In any case, at home, 64 per cent is not great. Now split that into the three tours. Three from three against Sri Lanka, three from three against Bangladesh, and one from five against India. I don't need to point out the win rate in that last one because the stat speaks for itself.

In their own conditions, the Black Caps haven't coped against high-class opposition. They rely on the ball moving in the air or off the pitch and when that doesn't happen, you get the distinct feeling you're watching one of those junior games where everyone moves around one position, so everyone can have a bowl and see what happens.

The bowling will be the key come World Cup time. The batting, it seems, has been confirmed both by performance and restrictive selection. Martin Guptill, Ross Taylor and Tom Latham look in good touch, albeit against questionable bowling outfits.

Kane Williamson hasn't looked his usually-assured self but I see the World Cup as a chance for him to rise up and lead from the front, similar to his 2015 campaign. The allrounder position is in its usual place of flux as not one of Colin de Grandhomme, Doug Bracewell or James Neesham has put a stake in the ground and locked up the spot.

The position of wicketkeeper should be a real area of concern. Ideas of Henry Nicholls being the reserve keeper are as ludicrous as they sound and Latham, as good as he is, is not up to the quality of keepers around the world.

→ Excerpted records:
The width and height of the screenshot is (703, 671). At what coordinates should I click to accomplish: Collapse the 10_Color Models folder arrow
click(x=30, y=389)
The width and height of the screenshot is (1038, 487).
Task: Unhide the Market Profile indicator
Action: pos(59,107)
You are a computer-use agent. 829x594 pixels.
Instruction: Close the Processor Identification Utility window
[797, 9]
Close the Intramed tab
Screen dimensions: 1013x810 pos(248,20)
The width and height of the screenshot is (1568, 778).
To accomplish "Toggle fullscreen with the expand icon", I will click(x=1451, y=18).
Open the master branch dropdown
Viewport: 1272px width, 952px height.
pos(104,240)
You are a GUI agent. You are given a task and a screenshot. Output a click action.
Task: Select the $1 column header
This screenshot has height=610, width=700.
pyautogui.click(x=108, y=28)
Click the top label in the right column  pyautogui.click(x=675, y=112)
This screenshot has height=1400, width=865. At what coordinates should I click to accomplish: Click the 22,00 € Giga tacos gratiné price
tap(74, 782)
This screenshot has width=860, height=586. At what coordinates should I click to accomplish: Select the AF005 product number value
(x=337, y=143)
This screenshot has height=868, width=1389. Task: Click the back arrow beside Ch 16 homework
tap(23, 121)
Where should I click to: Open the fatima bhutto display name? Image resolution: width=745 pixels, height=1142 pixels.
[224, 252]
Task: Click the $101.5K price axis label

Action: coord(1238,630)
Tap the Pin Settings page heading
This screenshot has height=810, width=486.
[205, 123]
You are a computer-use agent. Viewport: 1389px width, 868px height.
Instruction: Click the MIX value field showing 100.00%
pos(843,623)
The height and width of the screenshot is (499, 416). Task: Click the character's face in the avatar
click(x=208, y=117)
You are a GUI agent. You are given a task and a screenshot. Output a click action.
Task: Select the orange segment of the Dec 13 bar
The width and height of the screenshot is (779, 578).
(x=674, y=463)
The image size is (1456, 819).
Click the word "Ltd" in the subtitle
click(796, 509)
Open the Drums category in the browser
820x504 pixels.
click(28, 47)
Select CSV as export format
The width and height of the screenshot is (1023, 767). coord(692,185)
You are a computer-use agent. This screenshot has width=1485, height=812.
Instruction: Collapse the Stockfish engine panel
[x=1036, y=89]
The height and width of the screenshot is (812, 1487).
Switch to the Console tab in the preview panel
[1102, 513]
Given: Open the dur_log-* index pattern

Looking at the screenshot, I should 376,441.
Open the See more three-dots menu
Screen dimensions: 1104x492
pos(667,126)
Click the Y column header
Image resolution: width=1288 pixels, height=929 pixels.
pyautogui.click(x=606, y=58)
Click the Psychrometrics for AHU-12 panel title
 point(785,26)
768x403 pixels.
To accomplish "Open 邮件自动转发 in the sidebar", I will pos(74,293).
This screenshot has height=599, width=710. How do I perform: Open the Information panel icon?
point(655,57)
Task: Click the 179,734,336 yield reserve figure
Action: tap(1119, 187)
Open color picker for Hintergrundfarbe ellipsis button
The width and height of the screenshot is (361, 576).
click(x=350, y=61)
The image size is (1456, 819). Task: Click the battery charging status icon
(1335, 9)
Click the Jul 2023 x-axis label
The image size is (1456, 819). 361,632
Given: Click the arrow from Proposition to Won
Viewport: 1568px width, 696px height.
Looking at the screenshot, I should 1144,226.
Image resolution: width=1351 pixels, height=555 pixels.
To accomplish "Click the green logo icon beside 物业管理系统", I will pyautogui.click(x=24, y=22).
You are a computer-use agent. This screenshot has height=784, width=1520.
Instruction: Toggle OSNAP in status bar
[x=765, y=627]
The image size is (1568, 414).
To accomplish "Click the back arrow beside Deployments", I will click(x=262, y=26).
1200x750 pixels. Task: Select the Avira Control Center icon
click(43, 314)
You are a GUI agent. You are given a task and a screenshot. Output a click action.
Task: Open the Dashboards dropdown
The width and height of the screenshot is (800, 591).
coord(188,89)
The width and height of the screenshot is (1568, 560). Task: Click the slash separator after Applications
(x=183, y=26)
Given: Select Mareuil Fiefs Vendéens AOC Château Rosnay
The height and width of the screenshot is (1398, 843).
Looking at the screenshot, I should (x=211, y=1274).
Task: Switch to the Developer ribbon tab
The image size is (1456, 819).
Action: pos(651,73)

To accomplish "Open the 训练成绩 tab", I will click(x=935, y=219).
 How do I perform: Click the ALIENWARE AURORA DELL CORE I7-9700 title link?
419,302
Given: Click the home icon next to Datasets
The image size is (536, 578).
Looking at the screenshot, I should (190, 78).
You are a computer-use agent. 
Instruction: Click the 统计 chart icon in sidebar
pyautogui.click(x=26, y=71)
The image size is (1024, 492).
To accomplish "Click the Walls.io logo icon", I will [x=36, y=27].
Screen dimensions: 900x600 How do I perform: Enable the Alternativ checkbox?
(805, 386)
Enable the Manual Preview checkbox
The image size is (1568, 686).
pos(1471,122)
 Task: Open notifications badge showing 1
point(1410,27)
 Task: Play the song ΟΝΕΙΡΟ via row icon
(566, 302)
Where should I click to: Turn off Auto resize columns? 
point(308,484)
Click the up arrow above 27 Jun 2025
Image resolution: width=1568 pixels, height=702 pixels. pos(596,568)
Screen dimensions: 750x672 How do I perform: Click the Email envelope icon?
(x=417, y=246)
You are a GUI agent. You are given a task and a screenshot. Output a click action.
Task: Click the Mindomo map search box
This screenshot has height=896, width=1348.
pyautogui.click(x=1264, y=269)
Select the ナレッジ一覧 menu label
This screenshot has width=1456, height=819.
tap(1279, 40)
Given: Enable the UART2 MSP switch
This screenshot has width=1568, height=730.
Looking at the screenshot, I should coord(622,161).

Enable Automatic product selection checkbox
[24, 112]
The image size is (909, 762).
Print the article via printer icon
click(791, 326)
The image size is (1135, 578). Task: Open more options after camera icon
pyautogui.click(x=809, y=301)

→ Tasks to carry out:
(1) Drawing on the cricket column, explain in one to three sentences why the Black Caps have struggled against high-class opposition in their own conditions.
(2) Reproduce the records word for word, starting at their first line and stopping after the line that contains "tap(74, 782)".

→ Responses to the tasks:
(1) The Black Caps rely on the ball moving in the air or off the pitch. When that doesn't happen, their bowling looks like a junior game where everyone moves around one position so that everyone can have a bowl and see what happens.

(2)
The width and height of the screenshot is (703, 671). At what coordinates should I click to accomplish: Collapse the 10_Color Models folder arrow
click(x=30, y=389)
The width and height of the screenshot is (1038, 487).
Task: Unhide the Market Profile indicator
Action: pos(59,107)
You are a computer-use agent. 829x594 pixels.
Instruction: Close the Processor Identification Utility window
[797, 9]
Close the Intramed tab
Screen dimensions: 1013x810 pos(248,20)
The width and height of the screenshot is (1568, 778).
To accomplish "Toggle fullscreen with the expand icon", I will click(x=1451, y=18).
Open the master branch dropdown
Viewport: 1272px width, 952px height.
pos(104,240)
You are a GUI agent. You are given a task and a screenshot. Output a click action.
Task: Select the $1 column header
This screenshot has height=610, width=700.
pyautogui.click(x=108, y=28)
Click the top label in the right column  pyautogui.click(x=675, y=112)
This screenshot has height=1400, width=865. At what coordinates should I click to accomplish: Click the 22,00 € Giga tacos gratiné price
tap(74, 782)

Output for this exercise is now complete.